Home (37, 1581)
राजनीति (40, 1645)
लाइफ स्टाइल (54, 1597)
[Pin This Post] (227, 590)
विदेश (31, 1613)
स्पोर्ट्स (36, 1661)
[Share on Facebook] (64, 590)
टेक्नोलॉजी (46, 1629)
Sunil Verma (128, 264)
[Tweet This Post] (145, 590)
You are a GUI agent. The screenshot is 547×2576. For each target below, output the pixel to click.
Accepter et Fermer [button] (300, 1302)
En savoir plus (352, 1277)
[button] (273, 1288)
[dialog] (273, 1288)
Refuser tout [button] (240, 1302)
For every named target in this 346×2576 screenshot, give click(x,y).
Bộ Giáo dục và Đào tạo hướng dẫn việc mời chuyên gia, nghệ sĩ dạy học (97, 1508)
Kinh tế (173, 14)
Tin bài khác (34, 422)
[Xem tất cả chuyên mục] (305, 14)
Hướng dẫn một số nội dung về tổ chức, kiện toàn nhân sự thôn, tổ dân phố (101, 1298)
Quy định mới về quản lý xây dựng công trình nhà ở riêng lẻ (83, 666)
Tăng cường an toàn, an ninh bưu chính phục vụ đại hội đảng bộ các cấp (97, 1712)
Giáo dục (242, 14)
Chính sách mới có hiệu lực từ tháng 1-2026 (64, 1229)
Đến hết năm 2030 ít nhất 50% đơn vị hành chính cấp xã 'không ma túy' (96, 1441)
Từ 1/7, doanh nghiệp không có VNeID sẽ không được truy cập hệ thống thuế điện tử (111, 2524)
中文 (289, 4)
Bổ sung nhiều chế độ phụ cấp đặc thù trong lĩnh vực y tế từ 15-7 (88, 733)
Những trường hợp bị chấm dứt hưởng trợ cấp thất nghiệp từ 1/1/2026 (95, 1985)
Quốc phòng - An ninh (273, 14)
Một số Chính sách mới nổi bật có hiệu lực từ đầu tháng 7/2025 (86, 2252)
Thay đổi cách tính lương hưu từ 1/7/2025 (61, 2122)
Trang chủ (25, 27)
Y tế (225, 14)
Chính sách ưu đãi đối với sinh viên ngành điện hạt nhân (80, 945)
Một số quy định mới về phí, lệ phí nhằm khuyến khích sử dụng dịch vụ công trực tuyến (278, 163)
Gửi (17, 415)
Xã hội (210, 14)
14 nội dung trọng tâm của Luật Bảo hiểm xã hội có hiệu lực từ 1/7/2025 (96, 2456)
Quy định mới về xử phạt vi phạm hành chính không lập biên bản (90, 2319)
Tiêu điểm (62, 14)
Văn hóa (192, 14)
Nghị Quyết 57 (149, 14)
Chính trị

—————

**What the task asks:**
When the line with "Chính sách mới có" is reached in the data above, start copying there, and copy each line exactly until the line with "Quốc phòng - An ninh (273, 14)" has been copied; copy nothing else.

**Exercise output:**
Chính sách mới có hiệu lực từ tháng 1-2026 (64, 1229)
Đến hết năm 2030 ít nhất 50% đơn vị hành chính cấp xã 'không ma túy' (96, 1441)
Từ 1/7, doanh nghiệp không có VNeID sẽ không được truy cập hệ thống thuế điện tử (111, 2524)
中文 (289, 4)
Bổ sung nhiều chế độ phụ cấp đặc thù trong lĩnh vực y tế từ 15-7 (88, 733)
Những trường hợp bị chấm dứt hưởng trợ cấp thất nghiệp từ 1/1/2026 (95, 1985)
Quốc phòng - An ninh (273, 14)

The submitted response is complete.